Complete Works of Frank Norris
Page 156
Often Jadwin had noted the scene, and, unimaginative though he was, had long since conceived the notion of some great, some resistless force within the Board of Trade Building that held the tide of the streets within its grip, alternately drawing it in and throwing it forth. Within there, a great whirlpool, a pit of roaring waters spun and thundered, sucking in the life tides of the city, sucking them in as into the mouth of some tremendous cloaca, the maw of some colossal sewer; then vomiting them forth again, spewing them up and out, only to catch them in the return eddy and suck them in afresh.
Thus it went, day after day. Endlessly, ceaselessly the Pit, enormous, thundering, sucked in and spewed out, sending the swirl of its mighty central eddy far out through the city’s channels. Terrible at the centre, it was, at the circumference, gentle, insidious and persuasive, the send of the flowing so mild, that to embark upon it, yielding to the influence, was a pleasure that seemed all devoid of risk. But the circumference was not bounded by the city. All through the Northwest, all through the central world of the Wheat the set and whirl of that innermost Pit made itself felt; and it spread and spread and spread till grain in the elevators of Western Iowa moved and stirred and answered to its centripetal force, and men upon the streets of New York felt the mysterious tugging of its undertow engage their feet, embrace their bodies, overwhelm them, and carry them bewildered and unresisting back and downwards to the Pit itself.

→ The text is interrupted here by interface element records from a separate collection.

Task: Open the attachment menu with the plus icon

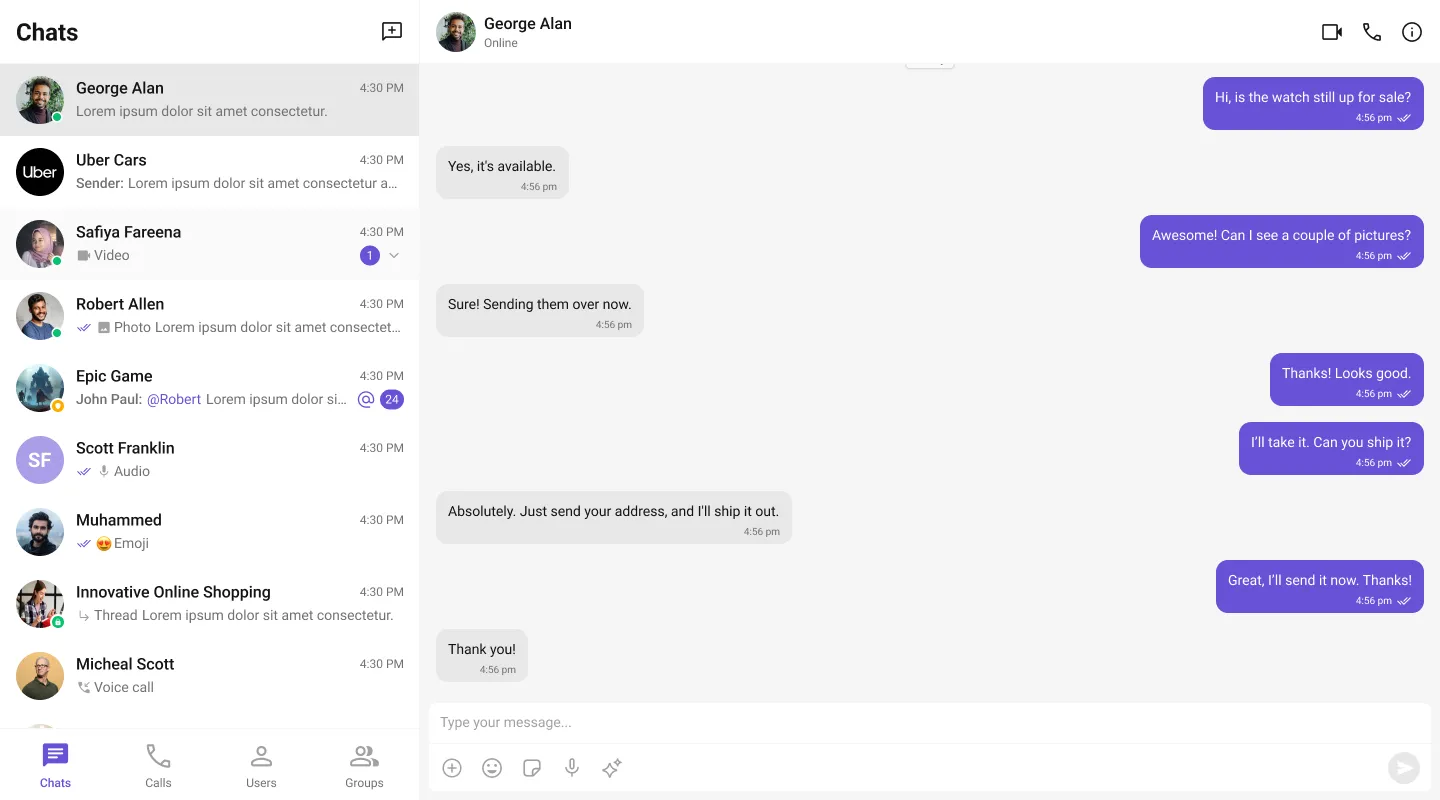Action: tap(452, 768)
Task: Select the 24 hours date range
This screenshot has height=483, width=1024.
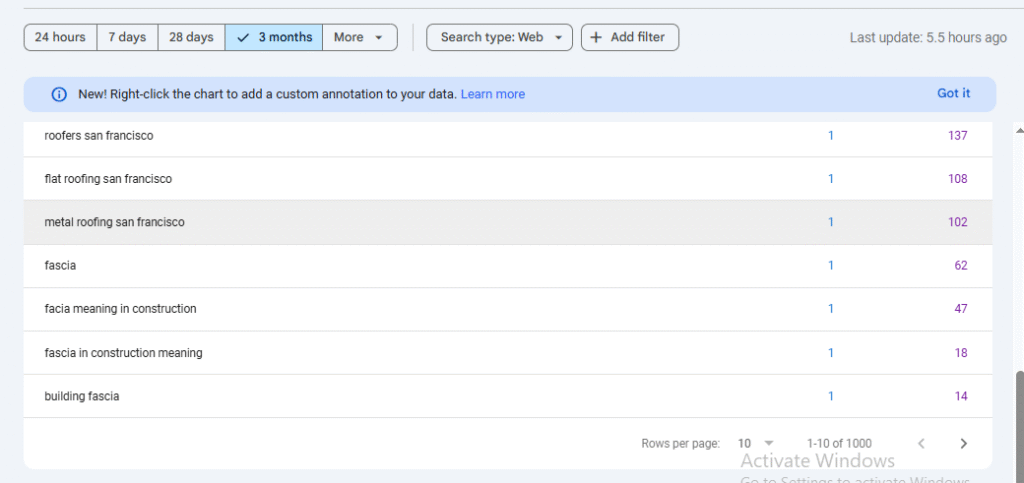Action: (60, 37)
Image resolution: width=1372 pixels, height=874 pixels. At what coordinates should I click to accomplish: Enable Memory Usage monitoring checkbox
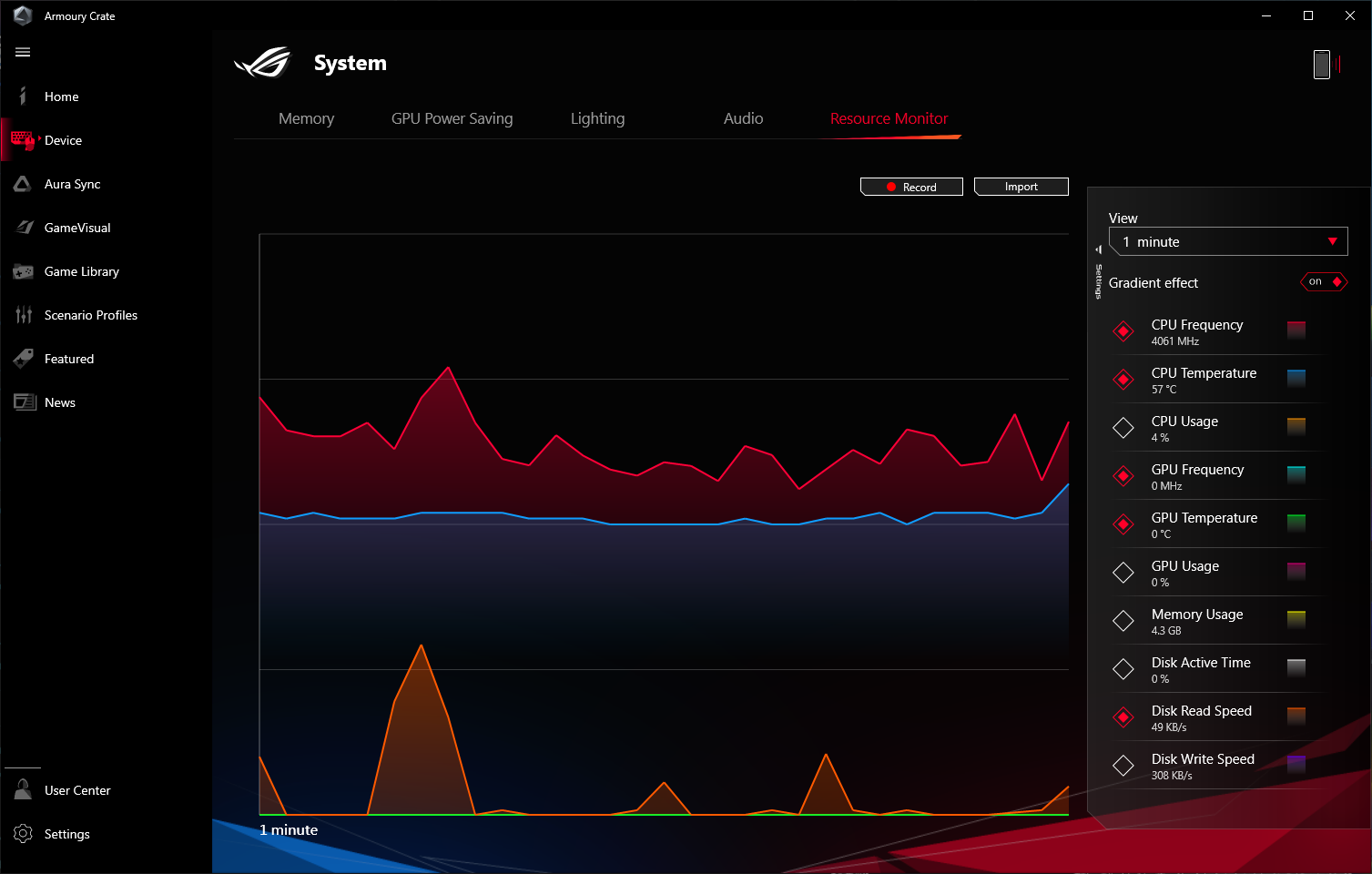pyautogui.click(x=1123, y=621)
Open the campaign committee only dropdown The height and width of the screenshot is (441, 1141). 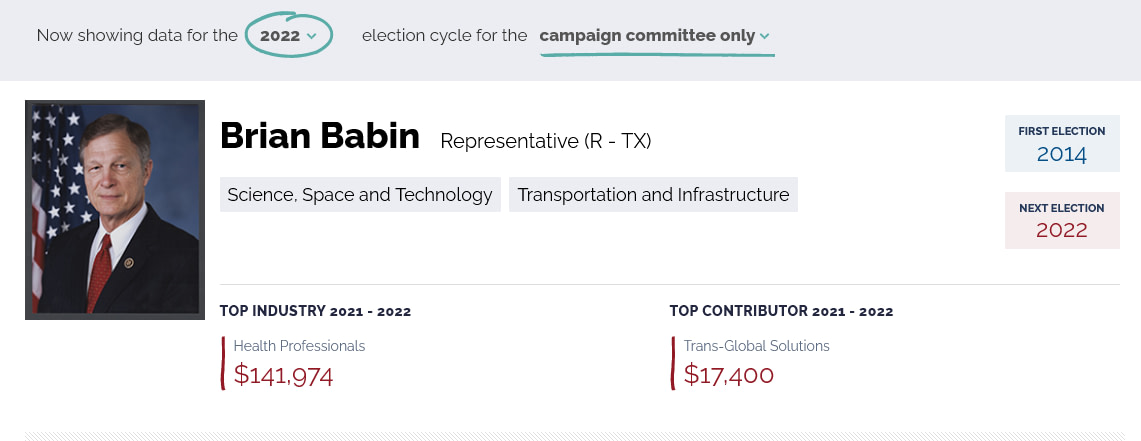(x=656, y=35)
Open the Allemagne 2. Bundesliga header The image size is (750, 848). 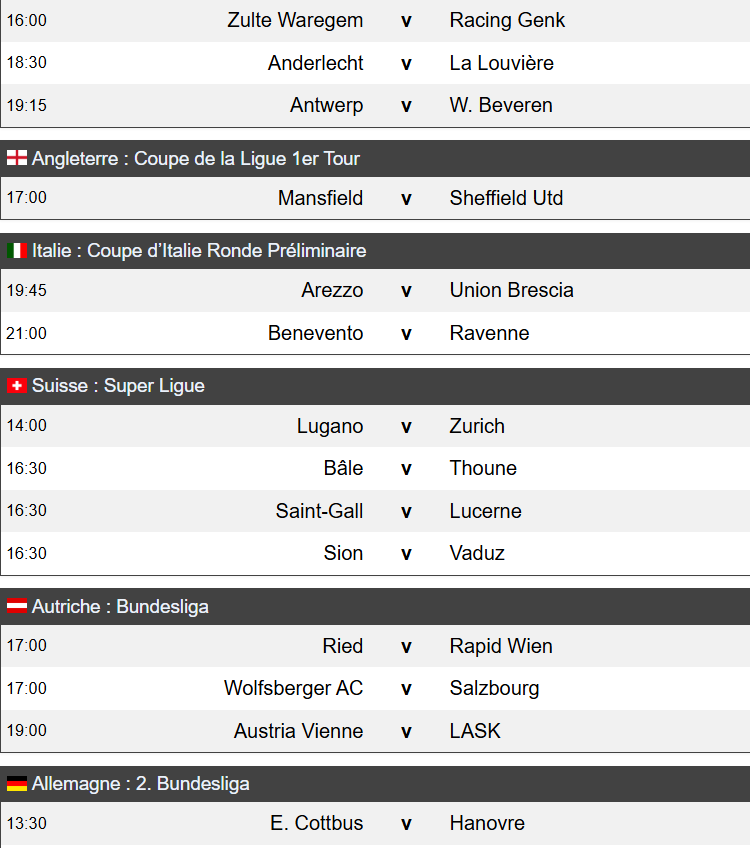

Nor was the Pit’s centrifugal power any less. Because of some sudden eddy spinning outward from the middle of its turmoil, a dozen bourses of continental Europe clamoured with panic, a dozen Old-World banks, firm as the established hills, trembled and vibrated. Because of an unexpected caprice in the swirling of the inner current, some far-distant channel suddenly dried, and the pinch of famine made itself felt among the vine dressers of Northern Italy, the coal miners of Western Prussia. Or another channel filled, and the starved moujik of the steppes, and the hunger-shrunken coolie of the Ganges’ watershed fed suddenly fat and made thank offerings before ikon and idol.
There in the centre of the Nation, midmost of that continent that lay between the oceans of the New World and the Old, in the heart’s heart of the affairs of men, roared and rumbled the Pit. It was as if the Wheat, Nourisher of the Nations, as it rolled gigantic and majestic in a vast flood from West to East, here, like a Niagara, finding its flow impeded, burst suddenly into the appalling fury of the Maelstrom, into the chaotic spasm of a world-force, a primeval energy, blood-brother of the earthquake and the glacier, raging and wrathful that its power should be braved by some pinch of human spawn that dared raise barriers across its courses.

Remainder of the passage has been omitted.